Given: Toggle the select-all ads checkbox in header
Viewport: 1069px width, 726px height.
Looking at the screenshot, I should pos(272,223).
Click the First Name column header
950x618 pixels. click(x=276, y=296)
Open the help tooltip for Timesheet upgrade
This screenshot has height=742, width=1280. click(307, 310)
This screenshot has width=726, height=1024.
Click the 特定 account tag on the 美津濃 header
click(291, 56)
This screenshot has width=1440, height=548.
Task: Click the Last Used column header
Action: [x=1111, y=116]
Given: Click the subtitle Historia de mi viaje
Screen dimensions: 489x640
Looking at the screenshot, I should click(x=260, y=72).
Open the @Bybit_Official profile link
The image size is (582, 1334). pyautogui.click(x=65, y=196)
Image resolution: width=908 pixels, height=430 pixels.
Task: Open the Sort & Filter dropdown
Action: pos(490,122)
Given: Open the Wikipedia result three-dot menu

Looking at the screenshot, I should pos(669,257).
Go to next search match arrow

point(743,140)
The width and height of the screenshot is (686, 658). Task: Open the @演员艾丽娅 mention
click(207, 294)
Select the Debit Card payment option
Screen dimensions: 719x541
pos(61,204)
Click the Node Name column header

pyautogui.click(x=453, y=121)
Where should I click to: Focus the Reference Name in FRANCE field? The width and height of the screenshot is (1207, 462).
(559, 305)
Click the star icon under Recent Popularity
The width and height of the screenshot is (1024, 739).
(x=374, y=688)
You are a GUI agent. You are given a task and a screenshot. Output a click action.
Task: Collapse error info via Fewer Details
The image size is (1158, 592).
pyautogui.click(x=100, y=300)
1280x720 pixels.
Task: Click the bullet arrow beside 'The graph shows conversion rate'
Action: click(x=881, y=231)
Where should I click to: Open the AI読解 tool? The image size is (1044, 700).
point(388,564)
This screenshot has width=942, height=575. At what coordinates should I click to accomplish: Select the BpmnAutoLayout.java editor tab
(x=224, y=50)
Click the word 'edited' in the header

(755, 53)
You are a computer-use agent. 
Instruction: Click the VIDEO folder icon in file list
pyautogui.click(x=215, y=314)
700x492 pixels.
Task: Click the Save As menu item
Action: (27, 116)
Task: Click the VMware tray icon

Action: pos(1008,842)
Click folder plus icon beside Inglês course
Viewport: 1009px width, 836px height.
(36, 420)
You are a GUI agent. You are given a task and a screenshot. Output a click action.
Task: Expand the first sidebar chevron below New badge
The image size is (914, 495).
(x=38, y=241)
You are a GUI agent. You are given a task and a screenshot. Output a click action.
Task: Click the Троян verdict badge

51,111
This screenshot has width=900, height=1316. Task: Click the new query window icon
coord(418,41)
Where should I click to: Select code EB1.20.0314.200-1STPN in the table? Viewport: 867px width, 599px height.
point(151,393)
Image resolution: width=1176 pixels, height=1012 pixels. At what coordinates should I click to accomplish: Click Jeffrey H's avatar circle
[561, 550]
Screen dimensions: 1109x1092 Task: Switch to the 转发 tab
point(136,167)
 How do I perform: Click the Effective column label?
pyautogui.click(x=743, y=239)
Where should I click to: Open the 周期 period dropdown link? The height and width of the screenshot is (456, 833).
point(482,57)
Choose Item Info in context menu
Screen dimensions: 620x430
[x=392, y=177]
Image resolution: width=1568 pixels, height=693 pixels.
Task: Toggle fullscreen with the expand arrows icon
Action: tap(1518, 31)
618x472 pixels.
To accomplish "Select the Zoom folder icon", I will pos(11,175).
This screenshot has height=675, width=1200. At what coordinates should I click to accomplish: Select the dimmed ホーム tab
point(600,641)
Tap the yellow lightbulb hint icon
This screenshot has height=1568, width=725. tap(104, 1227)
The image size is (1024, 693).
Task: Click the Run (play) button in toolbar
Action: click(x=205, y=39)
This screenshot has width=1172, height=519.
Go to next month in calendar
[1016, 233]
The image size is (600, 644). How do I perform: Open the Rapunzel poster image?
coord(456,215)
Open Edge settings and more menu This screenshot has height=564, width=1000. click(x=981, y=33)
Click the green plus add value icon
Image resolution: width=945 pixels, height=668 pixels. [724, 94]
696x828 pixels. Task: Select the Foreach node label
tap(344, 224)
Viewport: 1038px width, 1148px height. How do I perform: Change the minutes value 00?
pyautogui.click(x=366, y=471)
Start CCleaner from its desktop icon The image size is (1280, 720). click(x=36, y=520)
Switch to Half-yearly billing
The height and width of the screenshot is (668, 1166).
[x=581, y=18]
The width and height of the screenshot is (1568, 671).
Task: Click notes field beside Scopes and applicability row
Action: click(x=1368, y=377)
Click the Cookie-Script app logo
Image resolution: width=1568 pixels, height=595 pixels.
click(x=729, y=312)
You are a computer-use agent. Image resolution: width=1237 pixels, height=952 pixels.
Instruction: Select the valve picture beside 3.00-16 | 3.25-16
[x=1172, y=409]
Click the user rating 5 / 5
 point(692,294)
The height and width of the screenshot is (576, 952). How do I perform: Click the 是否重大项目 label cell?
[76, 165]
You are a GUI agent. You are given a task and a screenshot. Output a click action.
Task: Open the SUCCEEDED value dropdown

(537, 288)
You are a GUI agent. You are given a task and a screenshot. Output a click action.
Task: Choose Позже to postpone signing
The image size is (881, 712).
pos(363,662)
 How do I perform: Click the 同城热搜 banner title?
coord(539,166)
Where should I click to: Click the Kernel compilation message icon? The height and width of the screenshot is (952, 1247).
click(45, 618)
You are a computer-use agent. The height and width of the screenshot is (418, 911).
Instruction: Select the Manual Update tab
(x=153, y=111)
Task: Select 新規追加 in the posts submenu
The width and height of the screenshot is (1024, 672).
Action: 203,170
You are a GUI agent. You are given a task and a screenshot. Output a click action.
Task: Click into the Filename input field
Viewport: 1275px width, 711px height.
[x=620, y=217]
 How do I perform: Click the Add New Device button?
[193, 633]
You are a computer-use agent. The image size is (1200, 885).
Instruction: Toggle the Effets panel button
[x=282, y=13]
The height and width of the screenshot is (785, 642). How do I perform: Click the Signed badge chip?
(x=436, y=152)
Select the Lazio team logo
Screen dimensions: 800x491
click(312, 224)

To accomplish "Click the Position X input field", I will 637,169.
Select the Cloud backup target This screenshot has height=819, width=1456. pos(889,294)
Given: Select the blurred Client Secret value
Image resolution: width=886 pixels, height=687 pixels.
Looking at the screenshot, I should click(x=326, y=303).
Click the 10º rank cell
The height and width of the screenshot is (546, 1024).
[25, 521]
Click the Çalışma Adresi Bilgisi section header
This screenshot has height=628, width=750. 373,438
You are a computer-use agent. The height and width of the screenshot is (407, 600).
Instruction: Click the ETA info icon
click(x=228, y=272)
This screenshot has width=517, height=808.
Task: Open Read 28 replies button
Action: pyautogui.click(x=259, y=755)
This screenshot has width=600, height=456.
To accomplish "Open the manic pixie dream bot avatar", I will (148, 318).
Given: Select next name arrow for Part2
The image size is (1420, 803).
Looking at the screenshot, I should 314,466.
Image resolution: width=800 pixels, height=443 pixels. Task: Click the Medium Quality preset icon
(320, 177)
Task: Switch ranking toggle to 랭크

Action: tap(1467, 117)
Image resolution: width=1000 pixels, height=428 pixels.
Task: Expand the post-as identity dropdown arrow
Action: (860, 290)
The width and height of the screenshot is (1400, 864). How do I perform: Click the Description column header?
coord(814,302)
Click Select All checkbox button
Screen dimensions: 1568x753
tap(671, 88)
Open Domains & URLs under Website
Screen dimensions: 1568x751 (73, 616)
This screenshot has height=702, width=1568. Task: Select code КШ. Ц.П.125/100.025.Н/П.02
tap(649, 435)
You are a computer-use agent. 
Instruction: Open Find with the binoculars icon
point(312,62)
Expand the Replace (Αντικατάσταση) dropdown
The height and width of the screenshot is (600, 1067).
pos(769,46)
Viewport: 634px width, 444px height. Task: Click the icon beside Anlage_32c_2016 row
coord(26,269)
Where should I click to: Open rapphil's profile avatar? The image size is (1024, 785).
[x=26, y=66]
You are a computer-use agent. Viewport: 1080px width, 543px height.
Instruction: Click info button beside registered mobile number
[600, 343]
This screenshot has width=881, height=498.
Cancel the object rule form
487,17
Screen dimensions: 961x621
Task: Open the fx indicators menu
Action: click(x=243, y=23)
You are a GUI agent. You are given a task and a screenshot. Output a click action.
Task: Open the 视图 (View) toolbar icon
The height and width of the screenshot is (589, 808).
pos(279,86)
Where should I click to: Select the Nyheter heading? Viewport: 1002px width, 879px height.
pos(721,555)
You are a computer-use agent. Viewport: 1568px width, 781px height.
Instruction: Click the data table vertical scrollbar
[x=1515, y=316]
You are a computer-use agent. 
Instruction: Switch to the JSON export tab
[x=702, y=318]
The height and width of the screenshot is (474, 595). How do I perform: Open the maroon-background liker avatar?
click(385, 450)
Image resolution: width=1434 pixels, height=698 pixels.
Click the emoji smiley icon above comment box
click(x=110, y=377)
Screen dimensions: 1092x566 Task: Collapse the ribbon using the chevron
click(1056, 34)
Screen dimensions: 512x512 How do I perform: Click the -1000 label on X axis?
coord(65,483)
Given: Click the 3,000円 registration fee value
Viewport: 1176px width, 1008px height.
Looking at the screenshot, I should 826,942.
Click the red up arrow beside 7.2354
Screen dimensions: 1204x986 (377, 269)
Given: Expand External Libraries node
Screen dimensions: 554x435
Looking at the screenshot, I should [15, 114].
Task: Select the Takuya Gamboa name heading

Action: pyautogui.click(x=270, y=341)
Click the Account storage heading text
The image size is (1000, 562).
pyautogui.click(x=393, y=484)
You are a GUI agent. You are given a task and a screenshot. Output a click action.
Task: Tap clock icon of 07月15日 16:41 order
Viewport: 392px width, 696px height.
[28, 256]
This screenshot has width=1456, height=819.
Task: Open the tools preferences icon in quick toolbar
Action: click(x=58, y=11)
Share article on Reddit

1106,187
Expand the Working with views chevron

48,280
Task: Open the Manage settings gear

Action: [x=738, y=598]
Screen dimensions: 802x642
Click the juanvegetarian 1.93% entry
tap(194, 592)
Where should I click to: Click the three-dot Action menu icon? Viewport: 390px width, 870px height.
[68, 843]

#####

After reading the records above, work out how many lines contain "input" and give that number only.

▸ **Exercise solution**: 2